From the May-June 2021 issue of News & Letters
Editor’s note: We are approaching the 10th anniversary of the historic 2011-13 hunger strikes against indefinite solitary confinement in California’s prisons. That the struggle is not over was clear on April 9, when a federal judge ruled that the California Department of Corrections (CDCr) is in such flagrant violation of the settlement agreement that monitoring of their compliance should be extended for at least another year (to learn more see ccrjustice.org/home/press-center/press-releases/federal-court-rules-ongoing-constitutional-violations-california).
The settlement was a result of a lawsuit filed by the hunger strikers calling attention to a number of inhuman practices common in prison, such as indeterminate solitary confinement, setting prisoners against each other, abuse of confidential information, etc.
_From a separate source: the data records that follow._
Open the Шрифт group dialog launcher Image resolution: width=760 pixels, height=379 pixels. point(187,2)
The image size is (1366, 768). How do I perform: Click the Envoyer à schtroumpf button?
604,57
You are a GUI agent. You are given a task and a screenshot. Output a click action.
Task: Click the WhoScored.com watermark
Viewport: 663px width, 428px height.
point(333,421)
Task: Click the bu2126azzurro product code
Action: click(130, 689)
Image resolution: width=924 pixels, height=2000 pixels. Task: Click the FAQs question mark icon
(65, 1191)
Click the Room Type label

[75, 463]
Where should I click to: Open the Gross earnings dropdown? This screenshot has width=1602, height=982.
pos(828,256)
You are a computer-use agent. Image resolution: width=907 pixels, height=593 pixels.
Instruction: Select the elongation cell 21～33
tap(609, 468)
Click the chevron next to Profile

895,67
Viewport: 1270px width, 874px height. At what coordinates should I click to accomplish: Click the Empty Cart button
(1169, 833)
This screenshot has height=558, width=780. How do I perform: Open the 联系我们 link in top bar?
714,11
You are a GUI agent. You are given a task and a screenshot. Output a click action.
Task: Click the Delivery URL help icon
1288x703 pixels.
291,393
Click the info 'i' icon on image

CDCr agreed to some reforms, and, as is usual, proceeds to ignore both the spirit and the letter of the agreement they made.
Below is a statement from one of the hunger strikers on his continuing struggle within the prison.
Since my release from the Security Housing Unit (SHU), it’s been an uphill battle to win the rights and freedoms that the prison bureaucrats don’t want us to have. Our objective has always been recreating liberation schools, but it’s a challenge even to get our own self-help groups. Inside these razor-wire slave plantations, CDCr and guards want to implement their own government organizations, equipped with their own staff and curriculums that seek to make people into robots. It’s as if they want you to be a police-minded individual, who will hunt down people and, instead of helping them, call the police.
Neither communities of color nor society as a whole need this type of behavior. We need alternative solutions that are designed to help people meet their needs, not hinder them. Most of the guards don’t care about people or they would let us meet our own needs without interfering when they see it’s working. We also need a curriculum that is useful. For that we need to create our own groups. I’ve heard that is possible in a few prisons, but not all.
The other challenge we face are the Non-Designated yards. The general population and the special needs yards have been merged. [Special needs yards were created by CDCr to separate people deemed at risk from the general population. They were used for those who betrayed other prisoners by telling on them, sometimes with complete falsehoods.] We see this as a ploy by the guards to create violent attacks so they can put us back in the SHU and have people in society thinking we are the worst of the worst. This is not going to happen. We have been collectively proving CDCr wrong by not engaging in violent attacks on each other, but by settling our quarrels verbally.
SELF-DETERMINATION INSIDE
The self-help groups we created are teaching men how to be men. We’ve learned that by overcoming our old way of thinking we can solve problems through listening to each other and express what’s needed to bring change to a problem or a situation. We only bring to play solutions that work for all. We are building bridges with all ethnic groups. We engage in study cells we call “circle keepers,” where men share traumatic experiences they’ve had and come up with different ways to bring healing. This is just one step forward in our development.
By self-reflecting, we realize we are all different. But we adapt to a way of life that taught us how to survive our circumstances, such as controlled environments like solitary confinement. Now, being out of the SHU, we are still at work, moving in the right direction. Change is going to happen. I am sure of it. As long as we are consistent with our study and analysis, the productive transformation will be possible. We will become new men. The Struggle Continues.